DNA sample preparation

After species identification of the captured rodents, a small piece of spleen was triturated in 2 ml of TE buffer for culture and PCR. After centrifugation, the samples were subjected to DNA extraction using DNA extraction Kit (Sangon) according instruction. DNA of culture isolates were extracted by boiling method. Briefly, cultures were harvested by centrifugation (10,000 × g; 20 min). The bacterial pellet was washed in phosphate-buffered saline and resuspended. The DNA was extracted from the centrifugation pellet of cultivated isolates by boiling in water at 100°C for 10 min, and stored at -20°C until use.

Culture and identification

The samples from spleen were cultured in 4 ml BSKII medium (Sigma, St Louis, MO, USA) supplemented with 6% rabbit serum and 1% antibiotic mixture for Borrelia (Sigma, St Louis, MO, USA) at 32°C. Cultures were subsequently examined for spirochetes by dark-field microscopy for 6 weeks at ×400. Spirochetal isolates were analyzed by IFA with monoclonal antibody. The monoclonal antibody H5332, FITC-labeled goat anti-mouse IgG were friendly provided by Professor Chenxu Ai from Beijing Institute of Microbiology and Epidemiology. The IFA was performed briefly as follow: cultures were harvested by centrifugation and washed three times by suspension in 500 ul of phosphate-buffered saline (PBS) (0.01 M, pH 7.38), recentrifugation at 12,000 × g for 25 s, and removal of the supernatant. After being washed, the pellet was resuspended in PBS to a final concentration of 5 × 107/ml. Ten microliters of this suspension was applied to wells on a glass slide. Slides were air dried, fixed in acetone for 10 min, and stored in airtight containers until use. The primary antibody H5332 were diluted from 1:32 to 1:1024 in PBS and then added to wells of slides, and incubated at 37°C for 40 min. After washing, FITC-labeled goat anti-mouse IgG was added at a dilution of 1:20 amd incubated at 37°C for 40 min. After washing, the sildes were examinated by fluorescence microscopy.

PCR

A nested PCR was performed with primers designed to amplify the variable spacer between two conserved structures, the 3' end of the 5S rRNA and the 5' end of the 23S rRNA as described [14,15]. To minimize contamination, DNA extraction, the reagent setup, amplification and agarose gel electrophoresis were performed in separate rooms.

RFLP analysis

The culture isolates were further analysed by RFLP to identify their genotypes as described [15,16]. For each one, 13 μl. amplified DNA was digested at 37°C overnight with endonuclease MseI (New England Biolabs) according to the manufacturer's recommendations. Electrophoresis was conducted in 16% polyacrylamide gel at 100 V for 3 h. The gels were silver stained, and bands were subsequently visualized under white light. A 50 bp DNA Ladder Marker (TaKaRa, Shuzo) was used as a molecular mass marker. Positive controls of B. garinii, B. afzelii and B. burgdorferi s.s. were prepared in the same way. Genospecies of culture isolates were identified according to RFLP profiles of each sample. RFLP profiles that differed from the known profiles of positive controls were further analysed by sequence analysis.

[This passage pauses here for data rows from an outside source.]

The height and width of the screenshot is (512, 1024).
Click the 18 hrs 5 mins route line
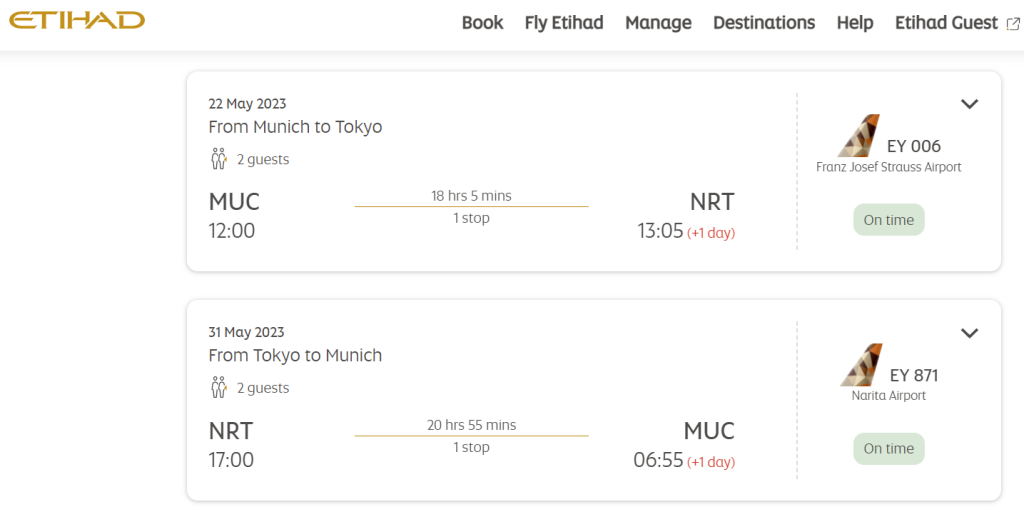pos(472,206)
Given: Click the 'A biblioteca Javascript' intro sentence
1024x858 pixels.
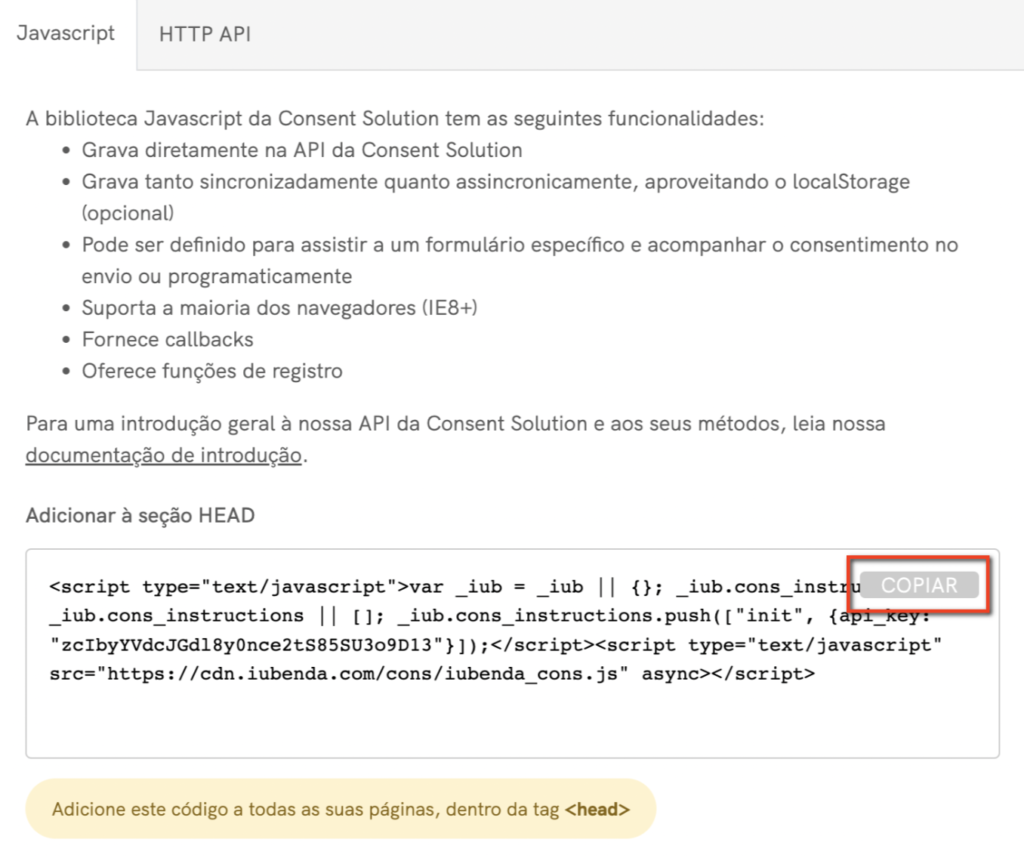Looking at the screenshot, I should click(395, 119).
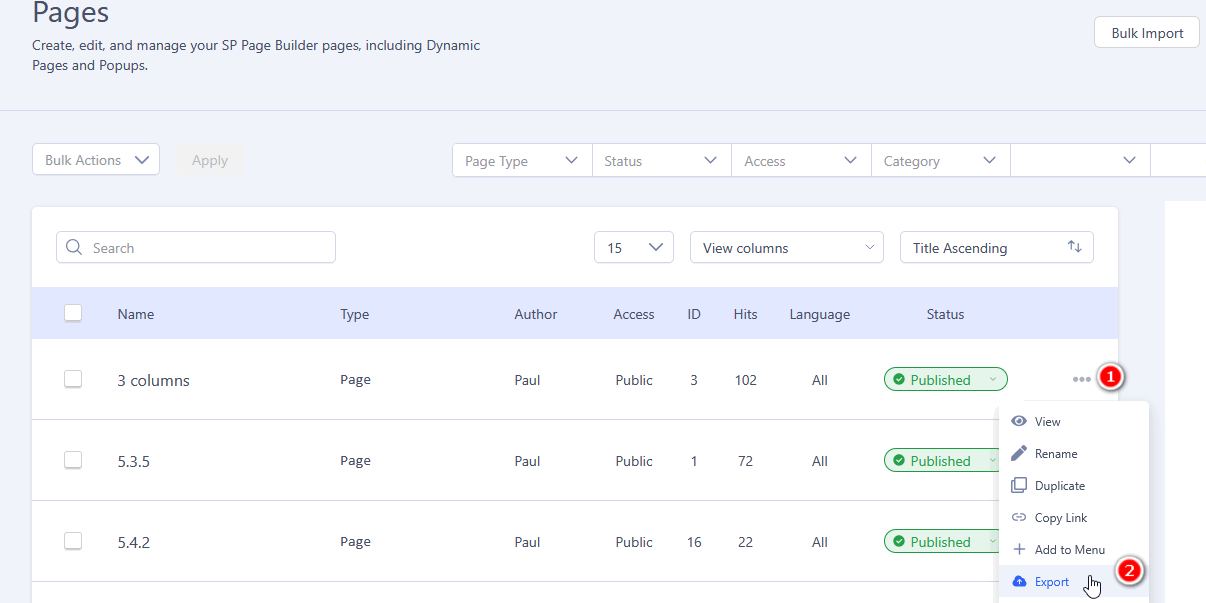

DNA sequencing of PCR products

PCR products were purified by using the Qiaquick Gel Extraction kit (Qiagen). The nucleotide sequences were determined by a dideoxynucleotide cycle sequencing method with an automated DNA sequencer (ABI Prism 377, Perkin-Elmer). The sequences obtained in the present study were deposited in GenBank. MseI RFLP analysis of the 5S-23S rRNA intergenic spacer was performed on the basis of the DNA sequences obtained using software Vector NTI 9.0 (Lu & Moriyama, 2004).

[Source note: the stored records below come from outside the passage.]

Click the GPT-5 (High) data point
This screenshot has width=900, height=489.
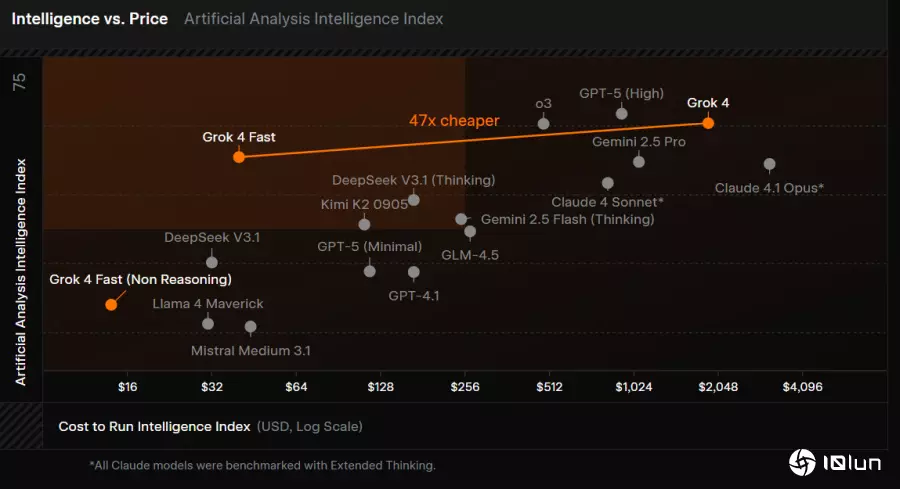pos(621,113)

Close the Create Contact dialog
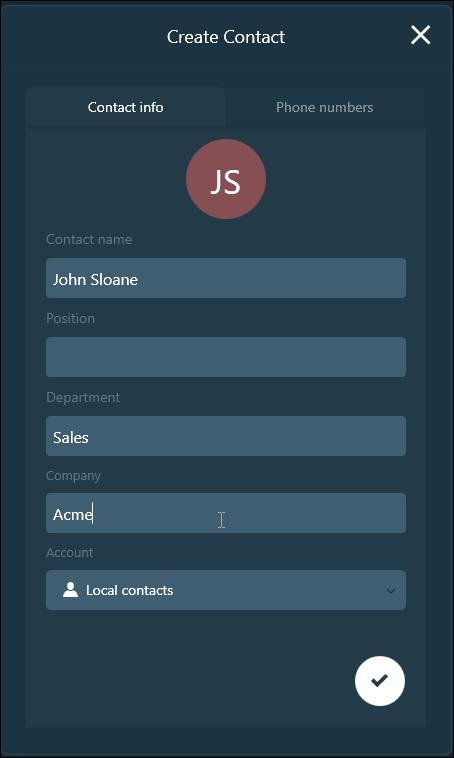(x=420, y=35)
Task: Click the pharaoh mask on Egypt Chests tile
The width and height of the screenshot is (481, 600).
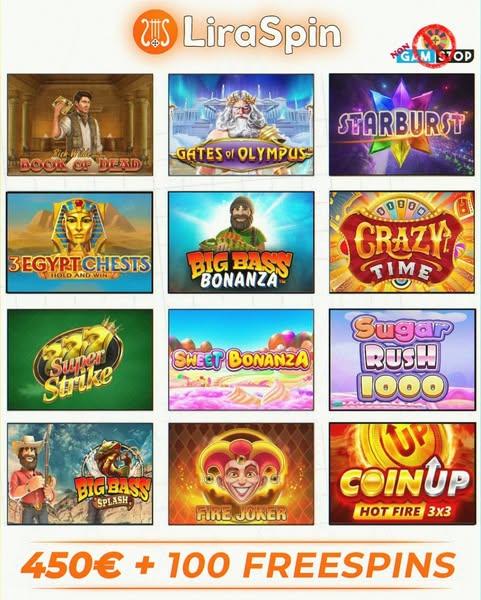Action: tap(79, 223)
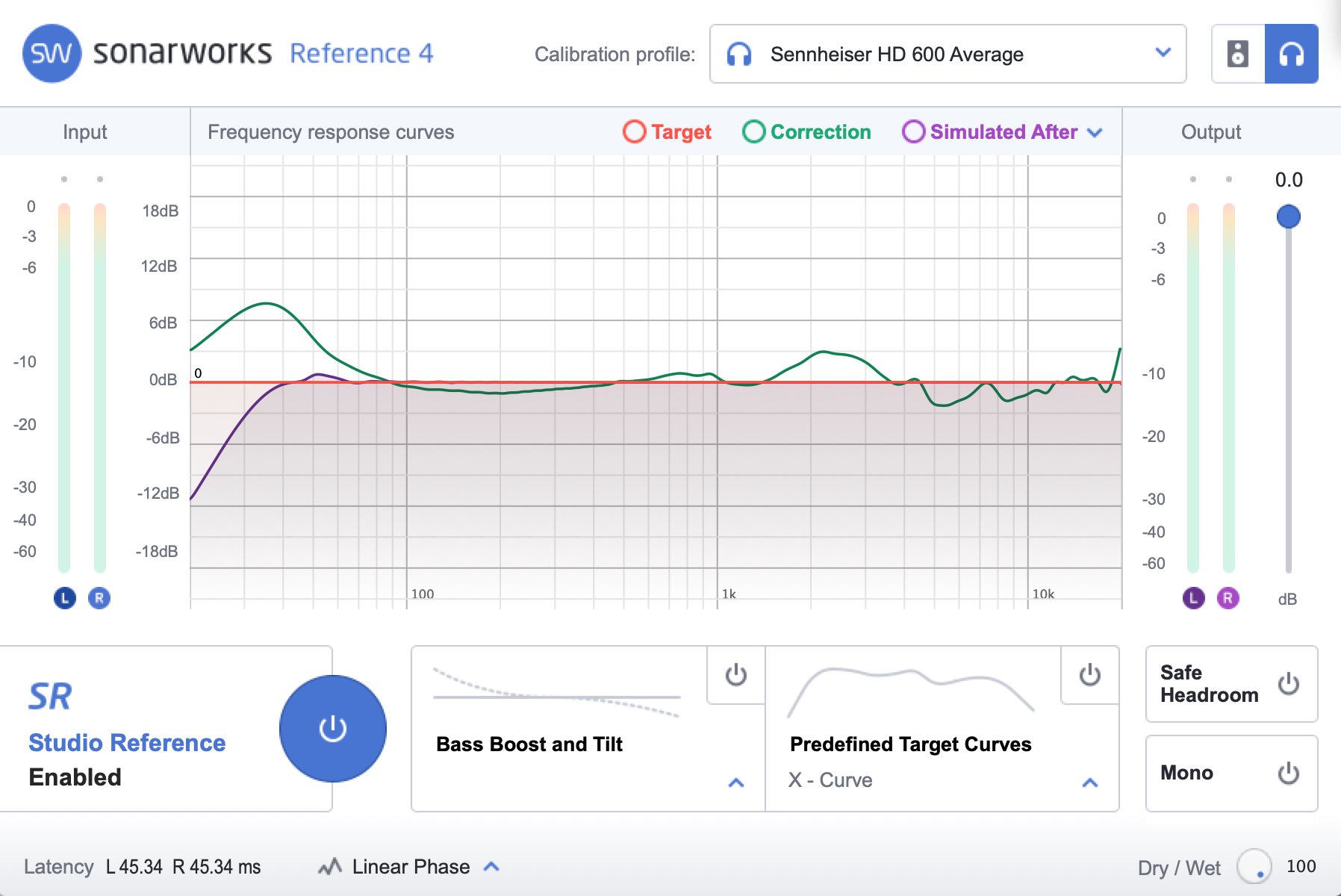1341x896 pixels.
Task: Switch to speaker calibration mode icon
Action: click(1237, 54)
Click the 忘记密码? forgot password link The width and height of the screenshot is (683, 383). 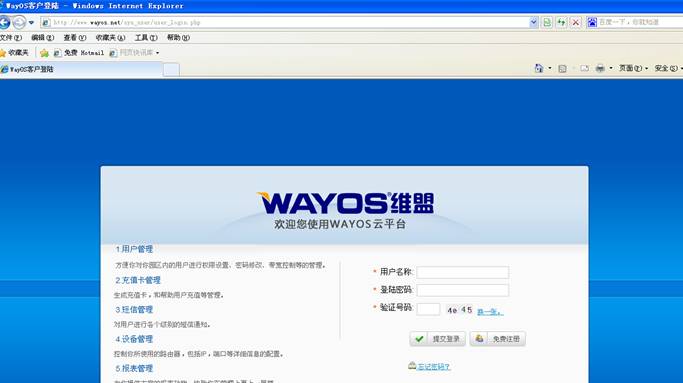(433, 367)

Nucleotide sequence accession numbers

The accession numbers of the 5S-23S rRNA intergenic spacer sequences of culture isolates in this study are GQ369934--37.

Authors' contributions

FZ carried out the samples detection, RFLP analysis and drafted the manuscript. ZJL participated in the design of the study and samples collection. ZWG and JJZ participated in sampling. All authors read and approved the final manuscript.